_YOUR GOAL_: Transcribe each record below character for character.

####################

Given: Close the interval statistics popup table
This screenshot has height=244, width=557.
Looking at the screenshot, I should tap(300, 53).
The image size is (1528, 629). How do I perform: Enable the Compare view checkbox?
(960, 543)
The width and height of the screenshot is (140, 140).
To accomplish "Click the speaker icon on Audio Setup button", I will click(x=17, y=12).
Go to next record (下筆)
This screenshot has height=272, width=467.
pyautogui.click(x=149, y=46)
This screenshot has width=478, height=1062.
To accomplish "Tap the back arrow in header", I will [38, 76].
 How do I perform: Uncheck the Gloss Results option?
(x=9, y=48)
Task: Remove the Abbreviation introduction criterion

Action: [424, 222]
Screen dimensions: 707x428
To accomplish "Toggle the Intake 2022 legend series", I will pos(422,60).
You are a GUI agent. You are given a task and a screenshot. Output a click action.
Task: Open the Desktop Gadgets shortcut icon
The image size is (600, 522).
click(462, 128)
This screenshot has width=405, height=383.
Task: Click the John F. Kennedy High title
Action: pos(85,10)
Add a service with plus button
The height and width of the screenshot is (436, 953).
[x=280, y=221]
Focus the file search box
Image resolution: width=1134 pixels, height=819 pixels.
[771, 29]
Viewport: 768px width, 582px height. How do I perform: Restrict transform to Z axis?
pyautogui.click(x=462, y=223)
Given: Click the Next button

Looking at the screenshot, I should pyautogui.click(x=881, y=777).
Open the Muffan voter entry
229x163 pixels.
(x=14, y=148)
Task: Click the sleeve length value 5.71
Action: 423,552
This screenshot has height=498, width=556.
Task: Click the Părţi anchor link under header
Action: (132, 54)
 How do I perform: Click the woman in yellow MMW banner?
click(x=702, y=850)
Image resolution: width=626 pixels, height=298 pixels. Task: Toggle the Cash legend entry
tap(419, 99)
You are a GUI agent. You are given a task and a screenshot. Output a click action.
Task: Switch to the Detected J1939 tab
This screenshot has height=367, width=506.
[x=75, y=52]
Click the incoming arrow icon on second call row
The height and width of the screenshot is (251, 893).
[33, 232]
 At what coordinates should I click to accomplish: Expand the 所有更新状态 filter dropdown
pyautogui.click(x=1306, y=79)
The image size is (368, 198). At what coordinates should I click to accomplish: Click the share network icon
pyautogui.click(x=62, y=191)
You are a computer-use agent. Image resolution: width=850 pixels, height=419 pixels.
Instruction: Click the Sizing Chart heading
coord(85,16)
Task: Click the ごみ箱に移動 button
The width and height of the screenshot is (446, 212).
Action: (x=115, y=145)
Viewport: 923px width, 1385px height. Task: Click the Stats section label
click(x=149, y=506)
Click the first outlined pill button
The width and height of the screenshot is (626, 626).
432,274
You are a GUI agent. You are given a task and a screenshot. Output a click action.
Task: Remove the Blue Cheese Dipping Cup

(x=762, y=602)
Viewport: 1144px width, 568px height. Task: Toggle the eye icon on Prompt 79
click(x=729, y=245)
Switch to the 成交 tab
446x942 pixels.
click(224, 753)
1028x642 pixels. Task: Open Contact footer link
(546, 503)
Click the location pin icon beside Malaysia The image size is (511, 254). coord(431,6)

####################

_ANSWER BOX_:
Given: Close the interval statistics popup table
This screenshot has height=244, width=557.
Looking at the screenshot, I should tap(300, 53).
The image size is (1528, 629). How do I perform: Enable the Compare view checkbox?
(960, 543)
The width and height of the screenshot is (140, 140).
To accomplish "Click the speaker icon on Audio Setup button", I will click(x=17, y=12).
Go to next record (下筆)
This screenshot has height=272, width=467.
pyautogui.click(x=149, y=46)
This screenshot has width=478, height=1062.
To accomplish "Tap the back arrow in header", I will [38, 76].
 How do I perform: Uncheck the Gloss Results option?
(x=9, y=48)
Task: Remove the Abbreviation introduction criterion

Action: [424, 222]
Screen dimensions: 707x428
To accomplish "Toggle the Intake 2022 legend series", I will pos(422,60).
You are a GUI agent. You are given a task and a screenshot. Output a click action.
Task: Open the Desktop Gadgets shortcut icon
The image size is (600, 522).
click(462, 128)
This screenshot has width=405, height=383.
Task: Click the John F. Kennedy High title
Action: pos(85,10)
Add a service with plus button
The height and width of the screenshot is (436, 953).
[x=280, y=221]
Focus the file search box
Image resolution: width=1134 pixels, height=819 pixels.
[771, 29]
Viewport: 768px width, 582px height. How do I perform: Restrict transform to Z axis?
pyautogui.click(x=462, y=223)
Given: Click the Next button

Looking at the screenshot, I should pyautogui.click(x=881, y=777).
Open the Muffan voter entry
229x163 pixels.
(x=14, y=148)
Task: Click the sleeve length value 5.71
Action: 423,552
This screenshot has height=498, width=556.
Task: Click the Părţi anchor link under header
Action: (132, 54)
 How do I perform: Click the woman in yellow MMW banner?
click(x=702, y=850)
Image resolution: width=626 pixels, height=298 pixels. Task: Toggle the Cash legend entry
tap(419, 99)
You are a GUI agent. You are given a task and a screenshot. Output a click action.
Task: Switch to the Detected J1939 tab
This screenshot has height=367, width=506.
[x=75, y=52]
Click the incoming arrow icon on second call row
The height and width of the screenshot is (251, 893).
[33, 232]
 At what coordinates should I click to accomplish: Expand the 所有更新状态 filter dropdown
pyautogui.click(x=1306, y=79)
The image size is (368, 198). At what coordinates should I click to accomplish: Click the share network icon
pyautogui.click(x=62, y=191)
You are a computer-use agent. Image resolution: width=850 pixels, height=419 pixels.
Instruction: Click the Sizing Chart heading
coord(85,16)
Task: Click the ごみ箱に移動 button
The width and height of the screenshot is (446, 212).
Action: (x=115, y=145)
Viewport: 923px width, 1385px height. Task: Click the Stats section label
click(x=149, y=506)
Click the first outlined pill button
The width and height of the screenshot is (626, 626).
432,274
You are a GUI agent. You are given a task and a screenshot. Output a click action.
Task: Remove the Blue Cheese Dipping Cup

(x=762, y=602)
Viewport: 1144px width, 568px height. Task: Toggle the eye icon on Prompt 79
click(x=729, y=245)
Switch to the 成交 tab
446x942 pixels.
click(224, 753)
1028x642 pixels. Task: Open Contact footer link
(546, 503)
Click the location pin icon beside Malaysia The image size is (511, 254). coord(431,6)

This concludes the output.